Just cutting off students isn’t enough for some immigration restrictionists. The administration of President Donald Trump is considering cutbacks on visas that allow students to work for a year or more after graduation. In an April radio interview, Acting Homeland Security Secretary Chad Wolf signaled a desire to make it harder for Chinese students “to stay here and work.”

Stopping China’s brain drain to the U.S. hardly seems like a smart strategic move. It may seem like an attack on China, but it’s self-destructive.

True, sending students to the U.S. for graduate training has strengthened Chinese science. But it’s done so because Chinese researchers have adopted the U.S. model, with peer review and independent journals supported by professional societies. “Their education system has been structured to look like the U.S. system,” Wagner observed.
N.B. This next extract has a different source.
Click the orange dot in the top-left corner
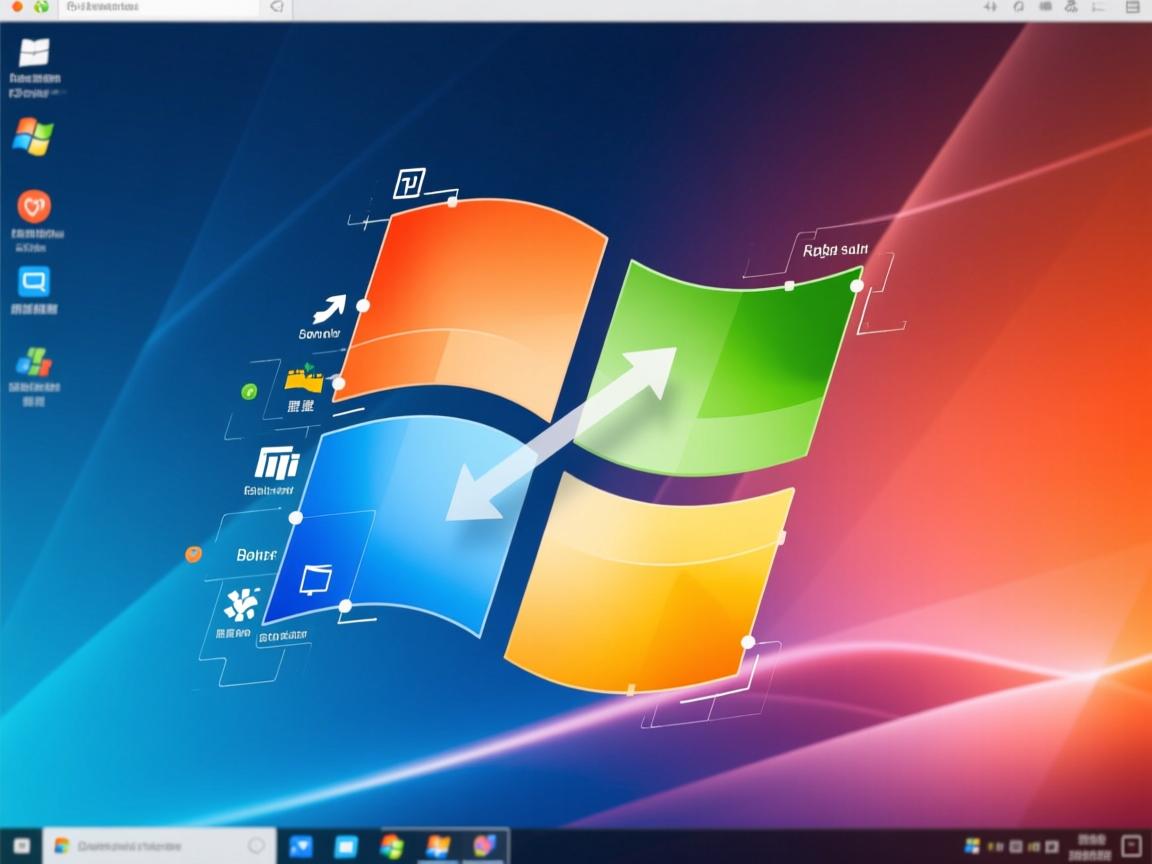 click(x=17, y=7)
Although caution may be warranted in certain defense-related areas, it’s inaccurate and unfair to treat Chinese scientists simply as an extension of the Communist Party.

Even as their governments snipe at each other, Chinese and U.S. scientists, particularly those originally from China, continue to collaborate. Leaving out papers with Chinese co-authors, the number of science and engineering publications by U.S.-based scientists would have declined about 2 percent from 2014 to 2018, an analysis by Jenny J. Lee and John P. Haupt of the University of Arizona found. Instead, it increased by 2.6 percent.

More salient is the response to Covid-19. The Chinese and U.S. governments have been at loggerheads while scientists continued to cooperate. Despite the urgency that discourages long-distance teams, a preliminary analysis of “coronavirus” articles, including those awaiting peer review before publication, found that collaboration between U.S. and Chinese researchers increased in early 2020, compared to the two previous years. Team size shrank and people were more likely to work with researchers they already knew. But U.S.-China collaboration remained strong.

“The scientists are still working together,” said Wagner. “They’re passing data on, they’re talking to each other and they’re working together.” In a global crisis, the bonds forged by international study are priceless.

Today, the U.S. and China are at the center of global science, cross-fertilizing each other with new talent and ideas. China hawks imagine that decoupling would strengthen the U.S. by weakening China. Right now, however, the net flow of talent and knowledge goes eastward across the Pacific, from China to the U.S. The Chinese government has to strive mightily to get scientists to return home. The U.S. would be foolish to make that job easier.

Over the long run, decoupling Chinese science from the U.S. system could have another perverse effect. Along with peer review and independent journals, top scientists in China have adopted the English language. Although the vast majority of scientific articles by Chinese researchers are published in their own language, the best researchers publish in English. That makes their work easily accessible to Americans in their native tongue, an enormous advantage. Would the U.S. really be better off if its scientists had to learn Chinese?